UK cities represent £500 billion green investment opportunity

Cllr Nick Forbes, Chair of Core Cities UK and Leader of Newcastle City Council

Investing in projects such as solar panels, building retrofits, and electric vehicle charging points across the 11 members of Core Cities UK and London will create a £500 billion (US$681 billion) investment opportunity, according to a report.

The research from the UK Cities Climate Investment Commission (UKCCIC), which is a partnership between Connected Places CatapultCore Cities UK and London Councils, will be showcased to international investors at a COP26 event today.

The Commission is calling for ‘place-based demonstrators’ or neighbourhood pilots where green investment opportunities can be gathered together as a package, stating that this will attract returns in the form of savings, additional revenue streams and other social and environmental benefits.

The report notes that the total costs of getting London and the Core Cities to net-zero could top £200 billion, “a figure that would be impossible to raise without private sector investment”.

The Core Cities members are Belfast, Birmingham, Bristol, Cardiff, Glasgow, Leeds, Liverpool, Manchester, Newcastle, Nottingham and Sheffield. Together, London Councils and the Core Cities represent almost half of the UK population.

Cllr Nick Forbes, Chair of Core Cities UK and Leader of Newcastle City Council, said: “This report underlines the scale of the investment potential across our 11 Core Cities and London, and the essential role that private finance can play to support the transition to net-zero.

“Life for many of our 30 million citizens will change dramatically over the next few years. It is our job to map out the path to net-zero and to then work with private finance to lead our cities on that journey, ensuring everyone benefits from a greener, healthier future.”

Europe’s record summer heat ‘impossible’ without climate change

Image: Met Office

The summer of 2021 was Europe’s hottest on record, with temperatures close to 1°C above the 1991-2020 average. New analysis from the Met Office finds that this would have been “impossible without human-induced climate change”.

A new European record was set in Syracuse, Sicily, where temperatures reached 48.8°C, beating the previous high of 48°C recorded in Athens in 1977.

Met Office climate attribution scientist Dr Nikos Christidis, who led the analysis, said: “This latest attribution study is another example of how climate change is already making our weather extremes more severe. Our analysis of the European summer of 2021 shows that what is now a one in three-year event would have been almost impossible without human-induced climate change.”

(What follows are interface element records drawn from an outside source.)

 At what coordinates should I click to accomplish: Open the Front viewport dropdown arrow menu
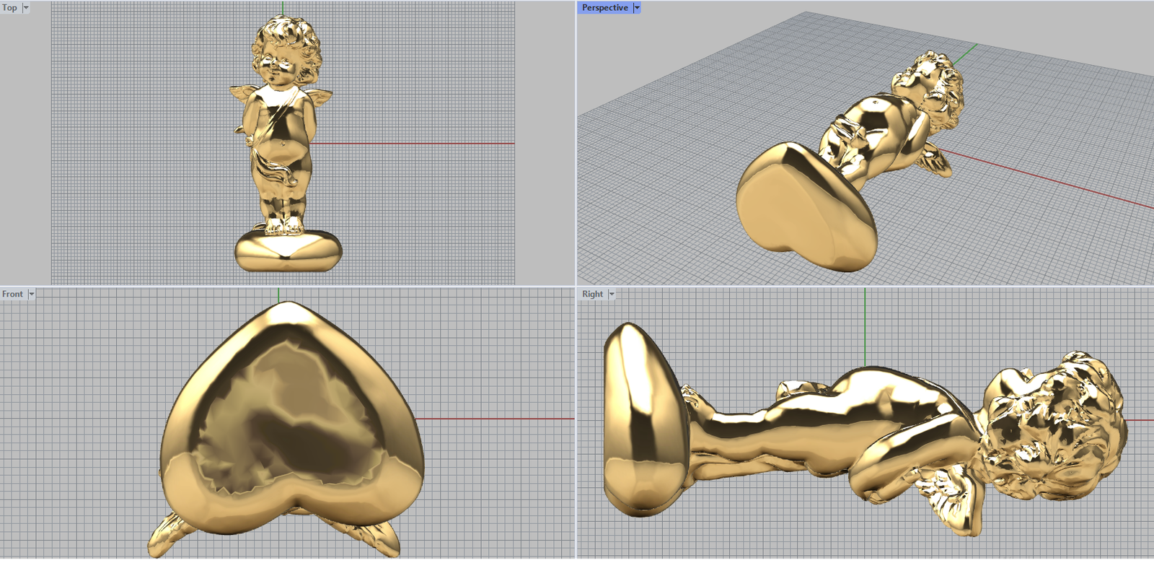(31, 294)
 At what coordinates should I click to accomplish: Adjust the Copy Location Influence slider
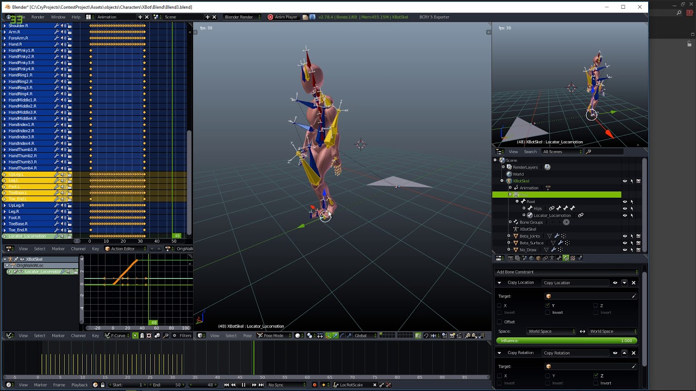pos(566,341)
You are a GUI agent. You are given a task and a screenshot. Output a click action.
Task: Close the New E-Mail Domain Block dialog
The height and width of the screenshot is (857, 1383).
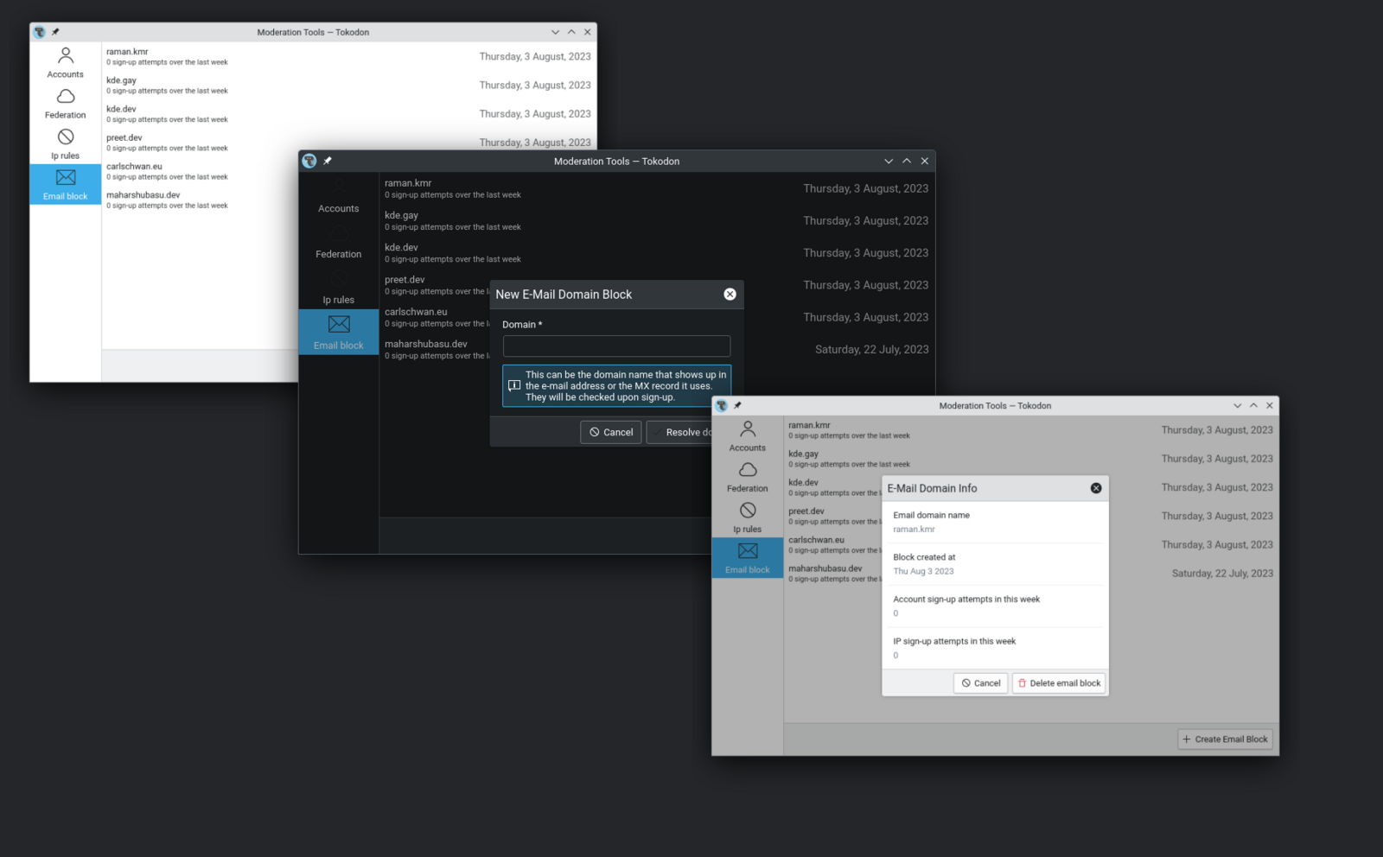pyautogui.click(x=730, y=295)
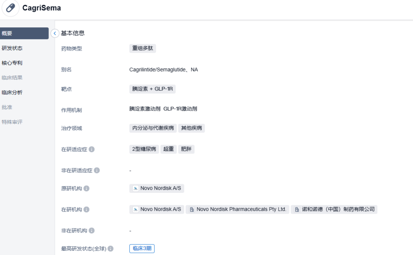Click the 重组多肽 drug type tag
The width and height of the screenshot is (413, 255).
143,48
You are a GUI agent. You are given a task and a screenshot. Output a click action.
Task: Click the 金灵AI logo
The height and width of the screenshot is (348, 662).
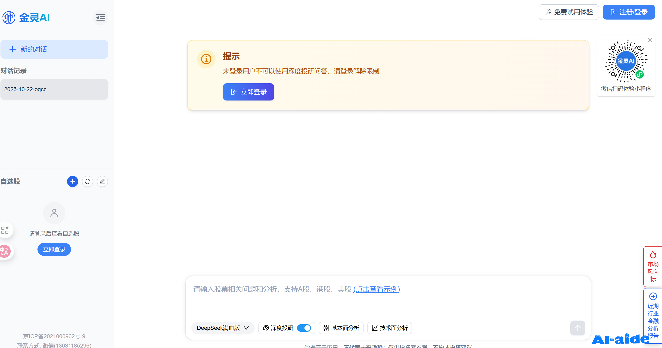tap(26, 18)
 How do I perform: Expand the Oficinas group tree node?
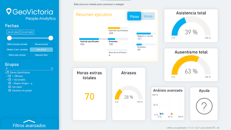pyautogui.click(x=7, y=76)
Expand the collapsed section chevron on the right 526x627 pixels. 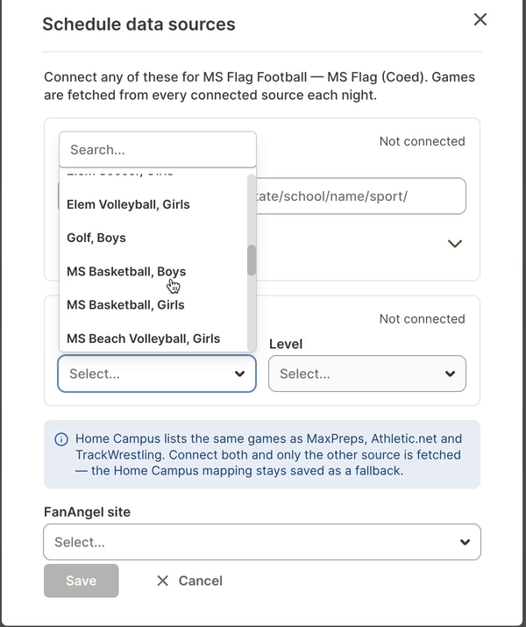point(455,244)
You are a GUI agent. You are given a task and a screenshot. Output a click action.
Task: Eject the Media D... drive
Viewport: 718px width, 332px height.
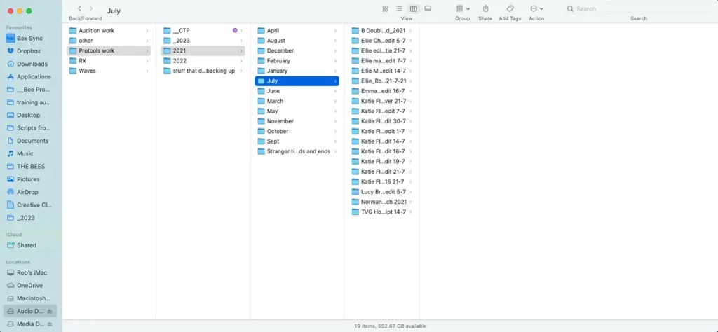pyautogui.click(x=51, y=324)
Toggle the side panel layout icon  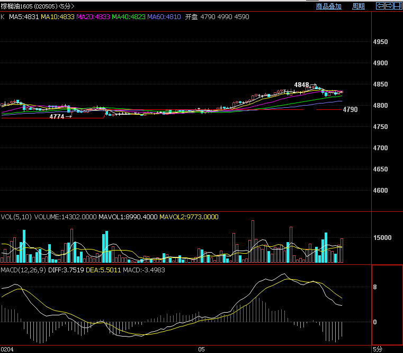398,6
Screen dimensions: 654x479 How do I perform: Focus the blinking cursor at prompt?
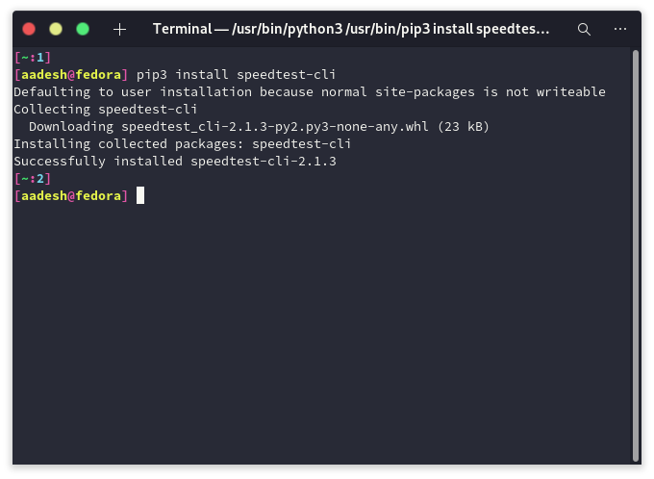140,196
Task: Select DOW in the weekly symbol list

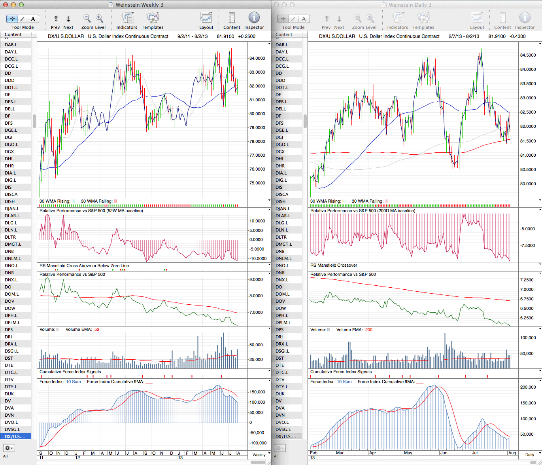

The scientists used an extensive collection of computer simulations to compare the climate as it is today, with about 1°C of global warming, with the climate as it would have been without human influence.

The chances of these extreme events continue to rise unless greenhouse gas emissions are significantly reduced, the experts said.

Life in one of the world’s hottest cities

Image: Amnesty International

Ahead of COP26, Amnesty International documented the lives of the people of Jacobabad in Pakistan, which is one of the world’s hottest cities.

The photo essay collection, Unliveable for Humans, shows how heat affects residents in the city, where temperatures have regularly exceeded 50°C over the past four summers.

On at least four occasions since 1987, temperatures and humidity levels have reached a threshold described by experts as “hotter than a human body can handle”, one of only two cities in the world to reach that status.

The report outlines how “life in Jacobabad is dominated by attempts to escape the heat,” including ‘donkey-powered’ fans, huge blocks of ice to cool floors and agricultural workers jumping into dirty wastewater.

Rimmel Mohydin, Amnesty International’s South Asia Campaigner, said: “Unless world leaders commit to the bold and concerted action so desperately needed at COP26, cities like Jacobabad will continue to suffer ever more extreme heat and humidity.”